**The problem**
Exactly transcribe the span of lines from the one containing "Pause viewer updates with the pause icon" through the final line of the entries, inclusive, and nothing outside it. Exclude the pictures.

**Data to use**
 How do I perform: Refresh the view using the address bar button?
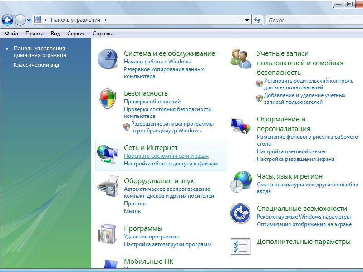[257, 20]
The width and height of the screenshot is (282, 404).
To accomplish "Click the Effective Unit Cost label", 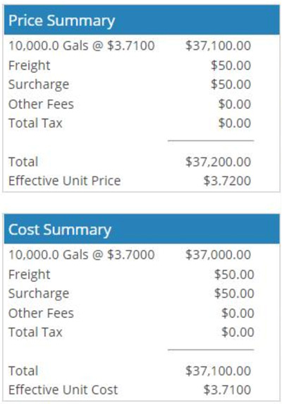I will [x=63, y=390].
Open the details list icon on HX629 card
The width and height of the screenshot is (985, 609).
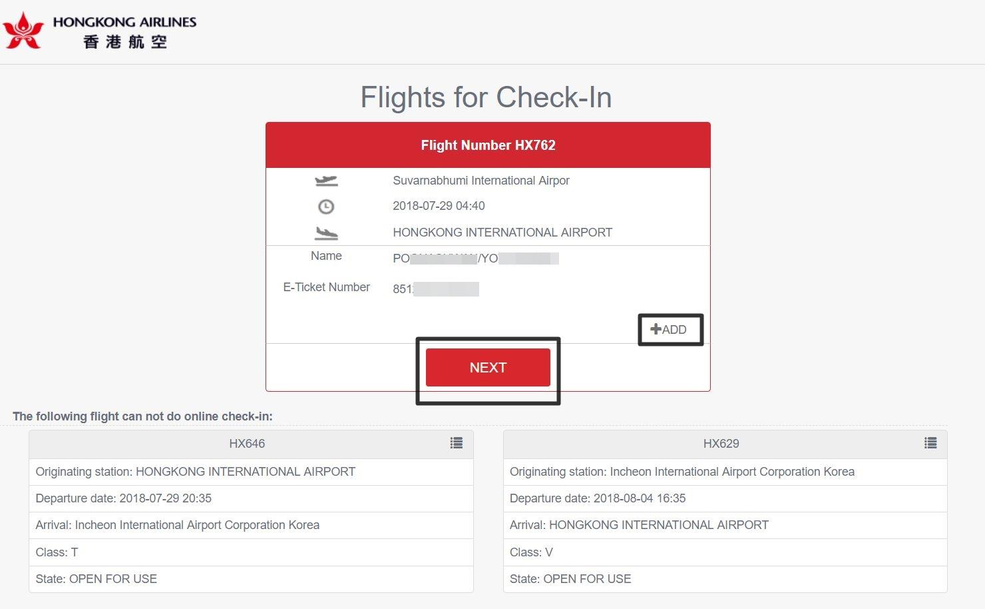(930, 442)
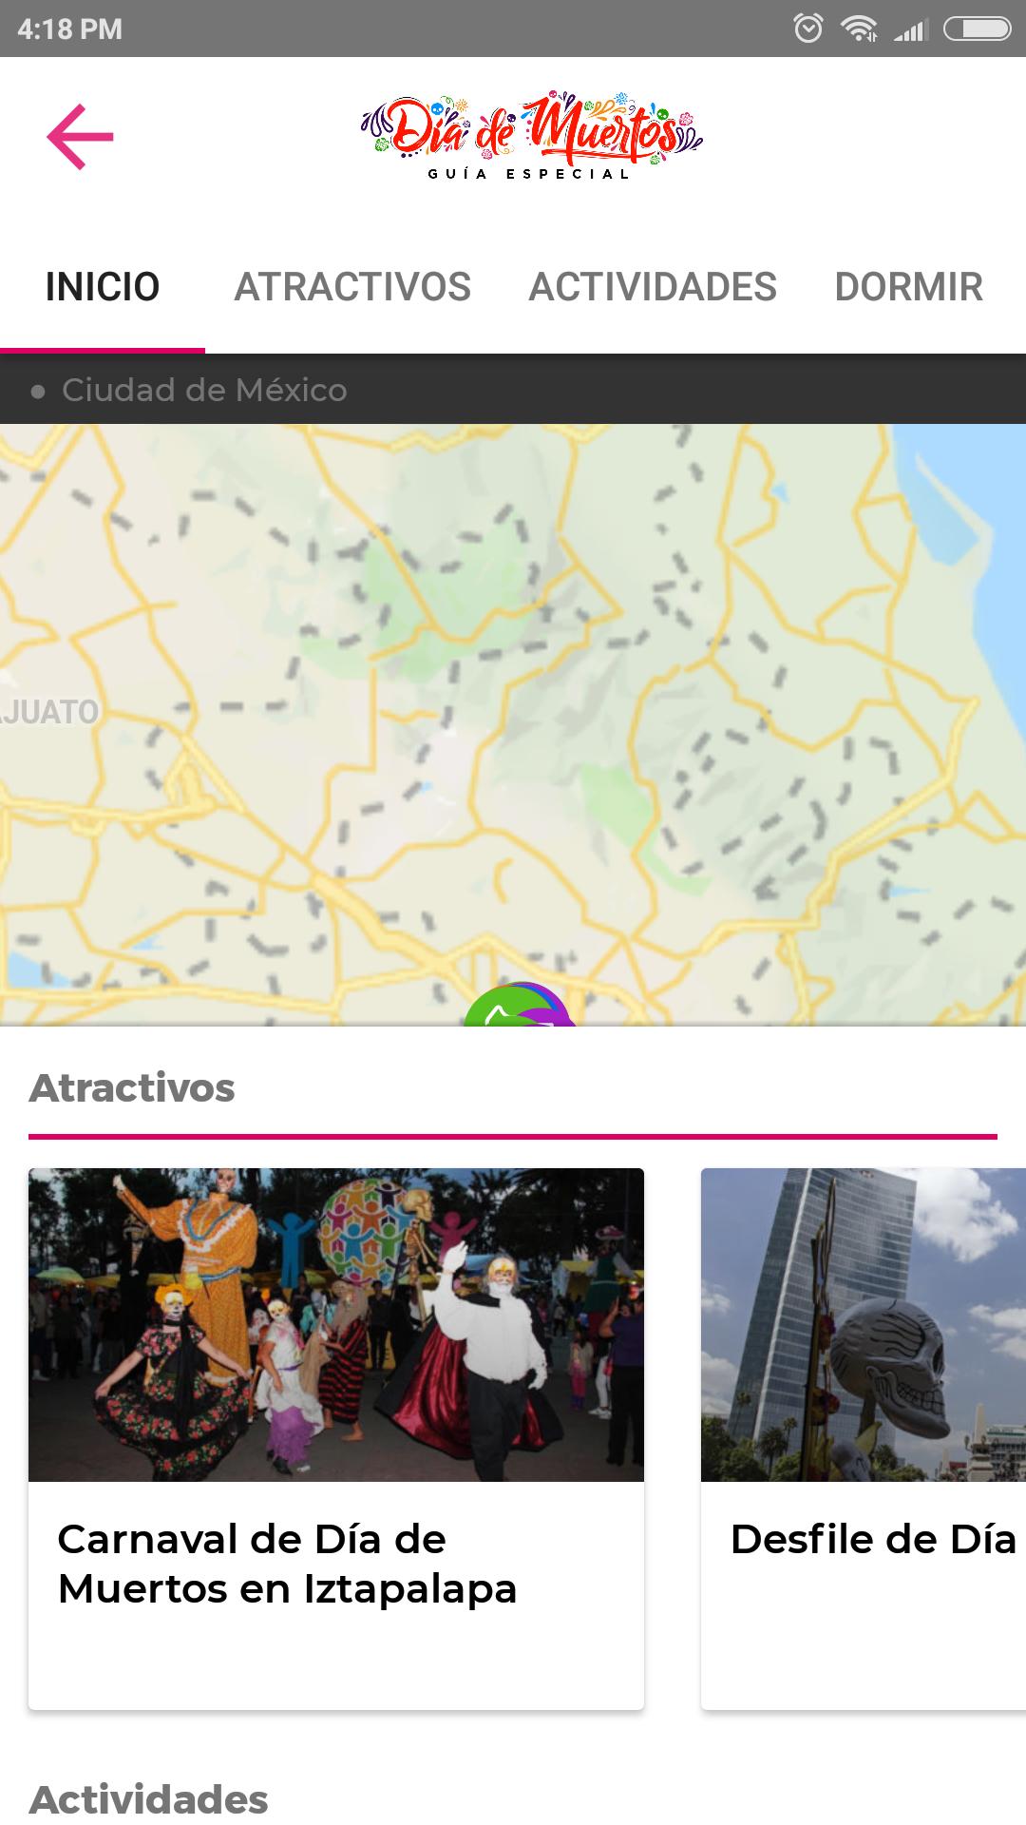Select the DORMIR tab
Screen dimensions: 1026x1825
click(908, 287)
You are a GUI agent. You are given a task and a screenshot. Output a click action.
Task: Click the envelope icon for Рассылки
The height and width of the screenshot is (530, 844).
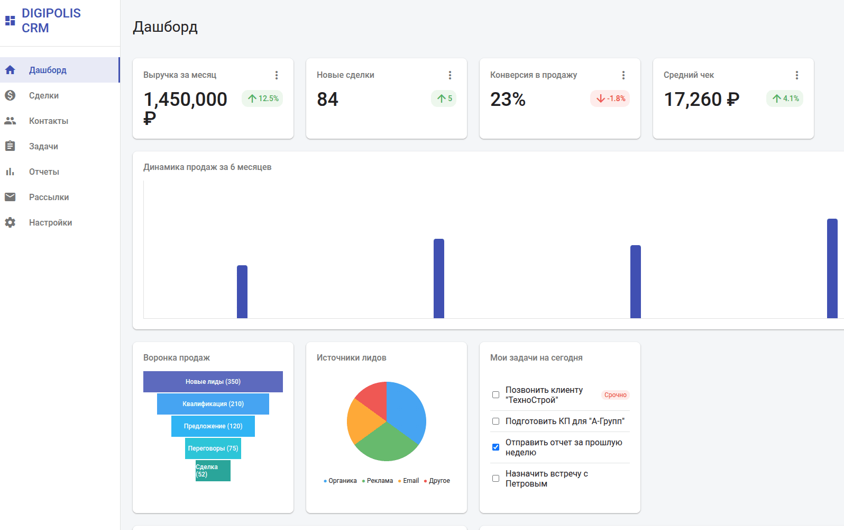point(10,197)
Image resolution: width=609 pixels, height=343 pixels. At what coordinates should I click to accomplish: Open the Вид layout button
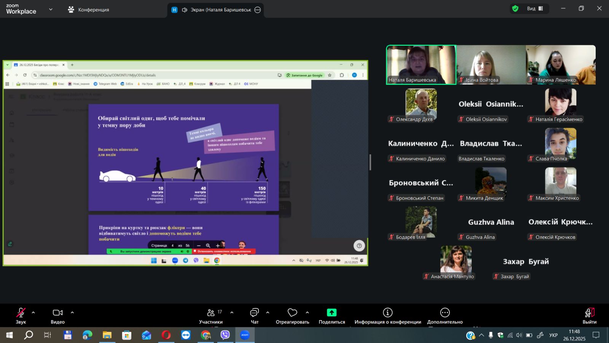[535, 9]
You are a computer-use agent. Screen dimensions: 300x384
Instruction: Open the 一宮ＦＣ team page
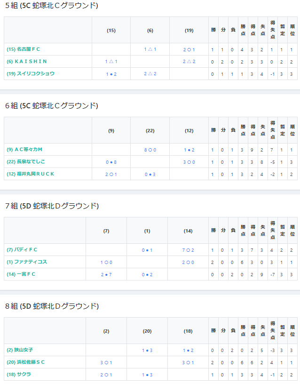[21, 274]
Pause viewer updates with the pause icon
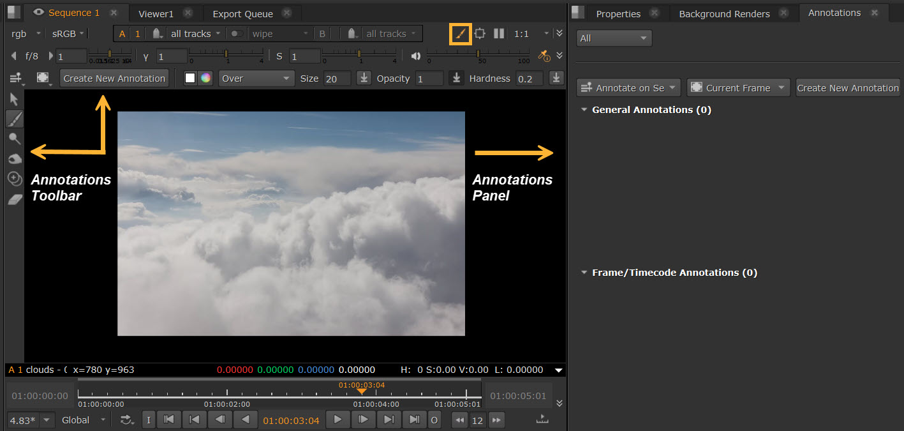The width and height of the screenshot is (904, 431). (x=500, y=33)
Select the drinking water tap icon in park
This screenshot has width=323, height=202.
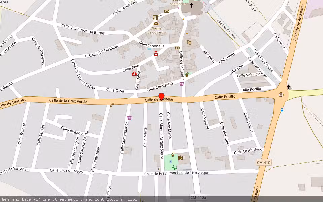click(x=173, y=155)
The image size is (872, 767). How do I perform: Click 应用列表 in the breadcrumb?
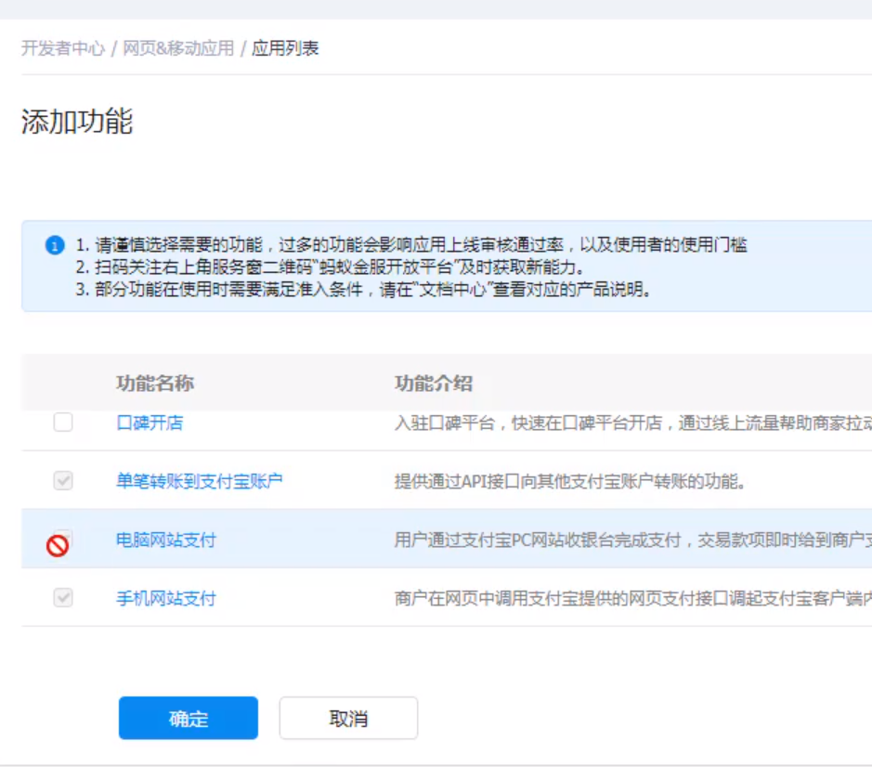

**Output**
Pause viewer updates with the pause icon
The width and height of the screenshot is (904, 431). (x=500, y=33)
Select the drinking water tap icon in park
This screenshot has width=323, height=202.
click(x=173, y=155)
The image size is (872, 767). How do I perform: Click 应用列表 in the breadcrumb?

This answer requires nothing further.